Test-Time Training Scaling Laws for Chemical Exploration in Drug Design

TL;DR

The paper tackles the challenge of thoroughly exploring vast drug-like chemical space with Chemical Language Models (CLMs) trained via reinforcement learning, where mode collapse can hinder exploration. It introduces MolExp, a benchmark that requires rediscovery of structurally diverse molecules with similar bioactivity and demonstrates that test-time training scaling—via increasing the number of independent RL agents—produces a log-linear gain in exploration efficiency. Cooperative multi-agent RL strategies show limited improvements for targeted exploration and often trade off diversity for performance. Together, these findings establish MolExp as a practical framework for scalable, exploration-focused AI-driven drug discovery and highlight population-based TTT as a promising path to comprehensive chemical-space exploration.

Abstract

Chemical Language Models (CLMs) leveraging reinforcement learning (RL) have shown promise in de novo molecular design, yet often suffer from mode collapse, limiting their exploration capabilities. Inspired by Test-Time Training (TTT) in large language models, we propose scaling TTT for CLMs to enhance chemical space exploration. We introduce MolExp, a novel benchmark emphasizing the discovery of structurally diverse molecules with similar bioactivity, simulating real-world drug design challenges. Our results demonstrate that scaling TTT by increasing the number of independent RL agents follows a log-linear scaling law, significantly improving exploration efficiency as measured by MolExp. In contrast, increasing TTT training time yields diminishing returns, even with exploration bonuses. We further evaluate cooperative RL strategies to enhance exploration efficiency. These findings provide a scalable framework for generative molecular design, offering insights into optimizing AI-driven drug discovery.

Figures (6)

• Figure 1: Schematic representation of chemical space manifold according to molecular desirability, where energy wells are desirable sub-spaces of 'high-reward' areas according to a given objective. (Left) Typical objectives in the literature. (Right) Our proposal objective.

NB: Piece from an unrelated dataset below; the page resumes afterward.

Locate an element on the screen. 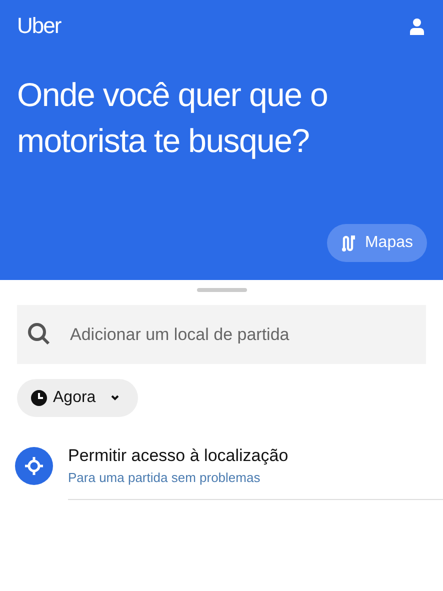  search-field: Adicionar um local de partida is located at coordinates (222, 334).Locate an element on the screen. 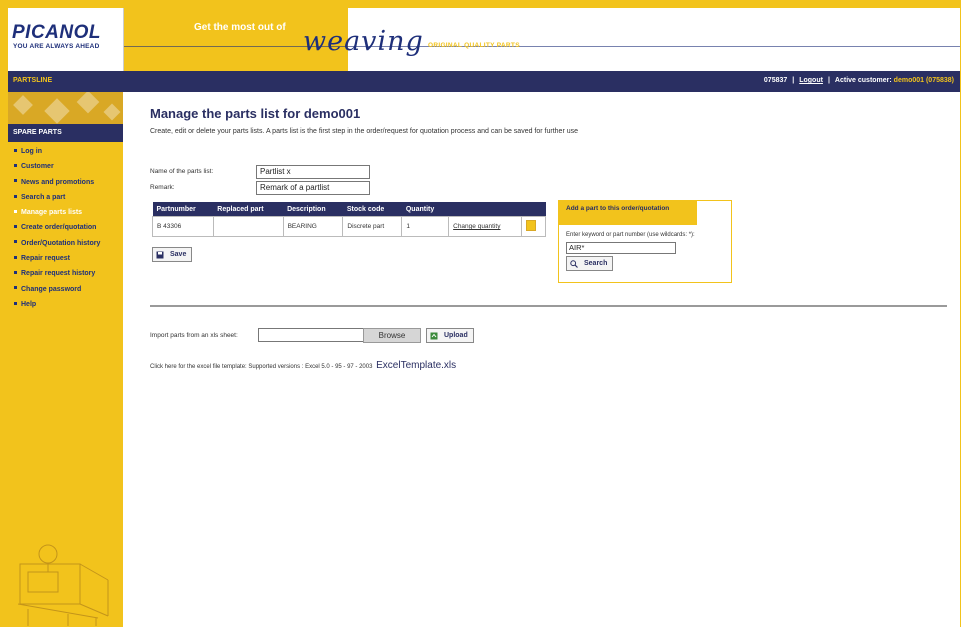 This screenshot has width=961, height=627. trash-icon is located at coordinates (530, 226).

The sphere represents a generative model learning to optimize desirability or maximize reward. Target rediscovery where the reward reflects maximal similarity to target molecule in chemical space. Target similarity where the reward reflects similarity above a certain threshold to a target molecule in chemical space, perhaps with additional multi-parameter objectives. Predicted property of molecules in chemical space, where multiple regions of reward exist. Lastly, our proposal, multiple target rediscovery where there exists different and distinct regions of high reward chemical space, and the goal is to rediscover all target molecules.
• Figure 2: Baseline performance for each MolExpL task during RL training, single replicate. Each line color represents similarity to a target molecule. Note that ACEGEN and REINVENT$_{MolOpt}$ methods outperform due to their enhanced ability to optimize similarity to at-least one target molecule. Interestingly REINVENT$_{MolOpt}$ optimizes similarity to a different target molecule than ACEGEN for the EGFR task, despite identical initial policy parameterization.
• Figure 3: Performance on the MolExpL benchmark with scaling. (a) Scaling the number of independent ACEGEN$_{MolOpt}$ and REINFORCE RL agents, each with a budget of 10,000. (b) Scaling the total budget allocated to a single agent, a single agent with a RND exploration bonus, and a single agent with a DF. (c) The diversity of sampled compounds as measured by sphere exclusion diversity.
• Figure 4: Example molecules generated compared to the set of targets in the MolExpL A2A task. The maximum similarity score and corresponding agent $k$ is labeled. Note that only with 87 agents is the task solved.
• Figure 5: Performance comparison of (a) MolExpL Score and (b) Molecular diversity of different 4-agent cooperative strategies on the MolExpL benchmark, each with a budget of 10,000. The dashed line represents the average of 4 independent agents as baseline.